Saturday, January 19, 2013

Dr. Gerald Graham's Letter of Comment to Enbridge Northern Gateway Project Joint Review Panel

Enbridge Northern Gateway's characterization of the risks of tanker spills associated with the marine transportation component of its project are so opaque that it begs the question as to whether a deliberate attempt is being made to conceal the true risks from the general public.

In the Marine Shipping Quantitative Risk Analysis ( QRA ) Enbridge submitted in support of its application for approval, terminology is used that even a highly educated lay person would find hard to understand. Thus, the QRA talks of “return periods” for spills, rather than probabilities, chances or odds. Similarly, it measures the amounts of oil potentially spilled in cubic meters ( m3 ) rather than barrels, which is the way most people think of oil spills, if they ever do think of them.

A case in point is Enbridge’s calculations for a “major” or “extremely large” spill which they define as a tanker spill of 40,000 m3 or greater ( >40,000 m3 ). The company estimates the return period for this category of spill, with return period basically defined as the period within which one can expect at least one such spill to occur, at roughly 15,000 years.

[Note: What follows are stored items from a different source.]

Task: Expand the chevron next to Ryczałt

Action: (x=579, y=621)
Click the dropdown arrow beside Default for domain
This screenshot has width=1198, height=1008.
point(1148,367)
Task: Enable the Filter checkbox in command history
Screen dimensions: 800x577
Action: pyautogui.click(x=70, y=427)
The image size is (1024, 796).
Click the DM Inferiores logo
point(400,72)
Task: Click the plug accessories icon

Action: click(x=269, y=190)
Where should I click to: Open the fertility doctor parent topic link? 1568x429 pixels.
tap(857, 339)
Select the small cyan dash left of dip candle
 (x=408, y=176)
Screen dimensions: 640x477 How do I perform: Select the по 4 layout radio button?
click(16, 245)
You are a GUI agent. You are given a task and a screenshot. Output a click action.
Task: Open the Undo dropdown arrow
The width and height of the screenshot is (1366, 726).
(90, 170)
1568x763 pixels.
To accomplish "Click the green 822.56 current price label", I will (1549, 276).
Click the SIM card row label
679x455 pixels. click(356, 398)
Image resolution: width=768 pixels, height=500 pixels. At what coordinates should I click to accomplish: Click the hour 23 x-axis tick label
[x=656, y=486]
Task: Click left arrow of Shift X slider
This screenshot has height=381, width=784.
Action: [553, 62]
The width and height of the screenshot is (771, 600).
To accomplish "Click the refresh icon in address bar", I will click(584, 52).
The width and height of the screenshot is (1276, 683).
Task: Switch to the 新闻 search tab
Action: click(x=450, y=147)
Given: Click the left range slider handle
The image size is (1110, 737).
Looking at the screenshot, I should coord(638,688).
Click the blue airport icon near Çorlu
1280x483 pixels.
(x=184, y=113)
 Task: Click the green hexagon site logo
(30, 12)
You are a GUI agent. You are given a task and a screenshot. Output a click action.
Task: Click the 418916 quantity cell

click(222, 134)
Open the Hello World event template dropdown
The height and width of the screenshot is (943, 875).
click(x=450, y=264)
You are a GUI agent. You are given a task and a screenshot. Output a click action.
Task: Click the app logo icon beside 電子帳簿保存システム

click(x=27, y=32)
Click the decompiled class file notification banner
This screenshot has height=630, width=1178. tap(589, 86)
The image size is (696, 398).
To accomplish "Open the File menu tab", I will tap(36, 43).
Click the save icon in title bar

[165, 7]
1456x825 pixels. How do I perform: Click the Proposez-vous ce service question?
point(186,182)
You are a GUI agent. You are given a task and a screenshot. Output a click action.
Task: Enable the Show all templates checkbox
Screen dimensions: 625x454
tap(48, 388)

Applying a formula for converting return periods into probabilities that was developed by Professor Shane Rollans, a Mathematics professor, for Mr. Kelly Marsh, and relying on calculations that were made, using that formula, by Professor Shane Rollans and Dr. Tom Haslam-Jones, a tanker spill of >40,000 m3 with a return period of 15,000 years translates, in layman’s terms, into a .3% chance of at least one spill greater than c. 252,000 barrels occurring over the fifty year lifespan of the project. So, not much chance of that happening, if Northern Gateway’s estimates are accurate. For the record, that's about the same size spill as the Exxon Valdez incident in Alaska in 1989.

But the risks are significantly higher for some of the other spill ranges for which Enbridge provides calculations; for instance, spills <5000 m3, and spills >5000 m3. The estimated return periods for these types of spill are 570 and 550 years respectively. Put these into layman’s terms, and there is a 10.0% chance that at least one spill under 31,500 barrels will occur, plus an 8.7 % chance of at least one spill over 31,500 barrels. All told, there is an 18.1% chance that at least one spill of any size will occur.

Moreover, if the pipeline is expanded from the outset to 850,000 barrels per day capacity, as Enbridge has indicated it could be, up from the 525,000 barrels per day capacity that the company is currently applying for, then, et ceteris paribus, the chances that at least one spill <31,500 barrels and at least one spill >31,500 barrels will occur increase by sixty two percent each- to 16.2% and 14.1% respectively. That's as much as a one in six chance of at least one potentially significant size spill occurring. Plus, at that higher throughput, the chance of at least one spill of any size occurring rises to 29.3%.

This will seem like an acceptable level of risk to some observers, while others will view the marine transportation component of the project as little more than a crapshoot. At the very least, it undermines Enbridge's assertion that a tanker spill is "...very unlikely to occur", and a similar assertion by the President and CEO of the Pacific Pilotage Authority that the chances of such a spill are "...extremely small". And now, thanks to the work of Shane Rollans, Kelly Marsh, Tom Haslam-Jones and myself, a lay person should be in a better position to visualize these risks, before making an informed decision as to whether the project should go ahead. Because if the Joint Review Panel currently reviewing the application had only one factor it could consider in making a go/no go decision vis a vis this project, that factor would undoubtedly be risk; everything else is secondary.